* _TASK TO CARRY OUT_: In the records below, which lines include "Zoom"? Copy them.

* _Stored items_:
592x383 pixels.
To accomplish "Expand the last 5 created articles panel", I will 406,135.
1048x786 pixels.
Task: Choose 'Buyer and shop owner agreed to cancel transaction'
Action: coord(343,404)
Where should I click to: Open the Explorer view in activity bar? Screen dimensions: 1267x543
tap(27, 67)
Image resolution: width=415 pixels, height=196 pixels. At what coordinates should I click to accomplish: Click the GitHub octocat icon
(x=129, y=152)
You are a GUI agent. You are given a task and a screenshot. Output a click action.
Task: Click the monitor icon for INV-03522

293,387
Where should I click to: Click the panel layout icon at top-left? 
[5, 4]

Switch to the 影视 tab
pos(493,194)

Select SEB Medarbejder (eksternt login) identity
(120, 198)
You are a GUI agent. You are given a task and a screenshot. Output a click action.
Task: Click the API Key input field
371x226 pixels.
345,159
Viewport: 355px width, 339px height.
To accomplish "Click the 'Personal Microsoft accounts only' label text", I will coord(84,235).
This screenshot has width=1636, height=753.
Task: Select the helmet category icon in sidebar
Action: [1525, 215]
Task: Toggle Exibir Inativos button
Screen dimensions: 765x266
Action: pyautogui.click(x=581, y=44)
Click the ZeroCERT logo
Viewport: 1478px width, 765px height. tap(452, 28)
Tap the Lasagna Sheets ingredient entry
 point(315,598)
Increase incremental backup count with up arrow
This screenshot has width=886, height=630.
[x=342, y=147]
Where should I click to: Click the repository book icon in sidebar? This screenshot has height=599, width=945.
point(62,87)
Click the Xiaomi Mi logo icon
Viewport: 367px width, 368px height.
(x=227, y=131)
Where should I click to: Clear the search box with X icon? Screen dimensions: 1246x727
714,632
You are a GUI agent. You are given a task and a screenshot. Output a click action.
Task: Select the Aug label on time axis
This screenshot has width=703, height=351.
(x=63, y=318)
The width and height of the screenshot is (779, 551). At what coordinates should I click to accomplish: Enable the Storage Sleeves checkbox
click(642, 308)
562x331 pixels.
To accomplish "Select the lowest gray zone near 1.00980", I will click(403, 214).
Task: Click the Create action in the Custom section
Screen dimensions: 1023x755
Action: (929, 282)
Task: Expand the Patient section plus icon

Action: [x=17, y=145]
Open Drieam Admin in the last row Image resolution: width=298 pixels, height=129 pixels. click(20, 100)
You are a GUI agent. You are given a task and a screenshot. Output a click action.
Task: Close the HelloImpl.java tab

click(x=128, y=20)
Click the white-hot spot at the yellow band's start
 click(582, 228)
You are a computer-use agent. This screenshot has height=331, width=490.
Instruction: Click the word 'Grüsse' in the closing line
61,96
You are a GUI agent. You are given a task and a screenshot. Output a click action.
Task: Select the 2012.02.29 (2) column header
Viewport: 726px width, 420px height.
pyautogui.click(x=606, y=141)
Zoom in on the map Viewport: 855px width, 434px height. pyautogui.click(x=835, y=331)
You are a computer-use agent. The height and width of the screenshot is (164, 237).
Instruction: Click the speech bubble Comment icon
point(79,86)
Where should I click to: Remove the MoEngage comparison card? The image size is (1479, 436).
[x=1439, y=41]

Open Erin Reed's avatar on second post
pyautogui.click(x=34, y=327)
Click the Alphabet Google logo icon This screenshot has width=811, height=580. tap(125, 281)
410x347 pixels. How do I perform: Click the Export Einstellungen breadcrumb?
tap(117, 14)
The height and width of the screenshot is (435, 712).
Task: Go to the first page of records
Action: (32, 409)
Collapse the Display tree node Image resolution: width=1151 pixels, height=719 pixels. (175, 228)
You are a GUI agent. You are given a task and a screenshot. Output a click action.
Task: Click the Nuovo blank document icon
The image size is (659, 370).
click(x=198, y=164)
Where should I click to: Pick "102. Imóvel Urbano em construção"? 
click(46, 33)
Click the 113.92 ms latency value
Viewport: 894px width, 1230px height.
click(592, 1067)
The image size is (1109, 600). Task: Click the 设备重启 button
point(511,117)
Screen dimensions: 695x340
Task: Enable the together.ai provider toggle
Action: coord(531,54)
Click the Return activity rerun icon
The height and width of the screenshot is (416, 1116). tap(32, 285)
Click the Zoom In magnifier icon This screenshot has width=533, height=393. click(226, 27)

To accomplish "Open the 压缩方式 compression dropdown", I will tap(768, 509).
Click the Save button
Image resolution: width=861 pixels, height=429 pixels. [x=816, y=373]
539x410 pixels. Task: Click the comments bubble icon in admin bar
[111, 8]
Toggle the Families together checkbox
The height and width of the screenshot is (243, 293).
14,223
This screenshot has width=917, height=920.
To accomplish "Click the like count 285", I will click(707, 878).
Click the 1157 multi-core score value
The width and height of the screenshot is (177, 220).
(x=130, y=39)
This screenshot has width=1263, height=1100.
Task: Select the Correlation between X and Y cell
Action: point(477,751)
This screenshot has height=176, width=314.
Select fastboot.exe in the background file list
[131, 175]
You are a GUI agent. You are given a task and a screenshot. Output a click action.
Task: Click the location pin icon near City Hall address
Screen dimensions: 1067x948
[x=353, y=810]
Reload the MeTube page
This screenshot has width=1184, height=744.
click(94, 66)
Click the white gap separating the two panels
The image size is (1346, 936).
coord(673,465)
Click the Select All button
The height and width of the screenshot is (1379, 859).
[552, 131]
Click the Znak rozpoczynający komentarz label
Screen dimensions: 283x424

* _REPLY_:
Zoom in on the map Viewport: 855px width, 434px height. pyautogui.click(x=835, y=331)
Click the Zoom In magnifier icon This screenshot has width=533, height=393. click(226, 27)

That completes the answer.